Mild hyperglycemia during the last half of pregnancy was achieved by administration of streptozotocin to pregnant rats on the fifth day of gestation. Citrate buffer (vehicle for streptozotocin) was administered to control rats also on the fifth day of gestation. The pups born to the streptozotocin-treated mothers had higher birth weight, pancreatic insulin content, plasma insulin, and C-peptide concentrations compared with pups born to control mothers. The plasma glucose concentrations of the pups were similar between the two groups. The pups who were identified as macrosomic (birth weight > 1.7 SD than the mean of the control pups) maintained an accelerated postnatal growth through the first 10 weeks of age in female rats and in the first 3, and at 5 and 6 weeks of age for the male rats. The accelerated growth in the female rats was associated with higher perirenal-ovarian and salpingeal fat weight at 6 weeks.
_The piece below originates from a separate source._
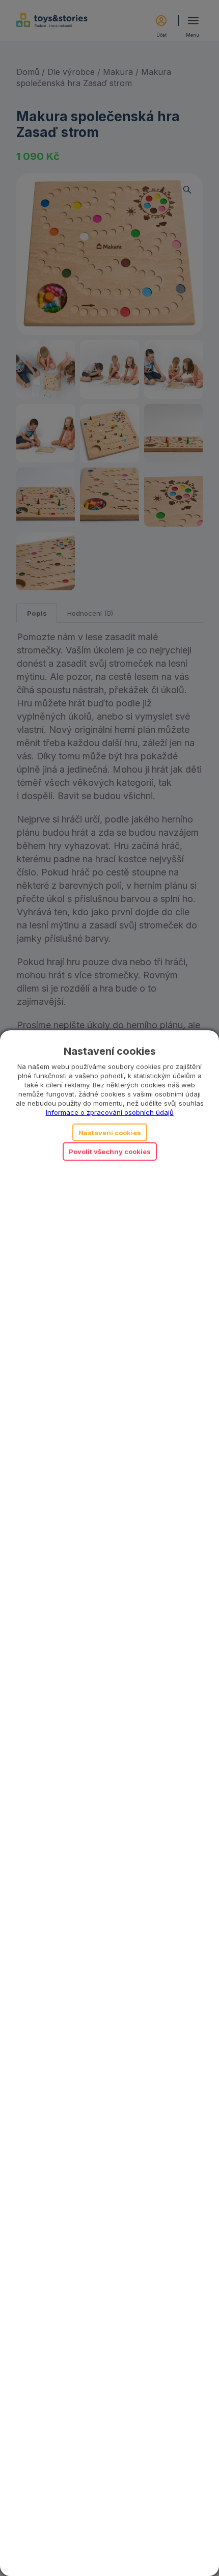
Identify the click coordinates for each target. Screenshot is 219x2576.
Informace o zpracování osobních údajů (110, 1112)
At 10 weeks of age, higher plasma insulin and glucose concentrations were observed following oral glucose challenge in both male and female macrosomic rats than in the control rats. At 12 weeks of age, only the female macrosomic rats showed abnormal glucose response due to peripheral insulin resistance. In the male rats at 12 weeks of age, a higher plasma insulin concentration in the macrosomic group was associated with a normal plasma glucose response to oral glucose challenge. We conclude that mild maternal hyperglycemia in rats resulted in fetal hyperinsulinemia and accelerated fetal growth. The macrosomic newborn, particularly the females, demonstrated persistence of accelerated postnatal growth with abnormal glucose tolerance probably as a result of peripheral insulin resistance.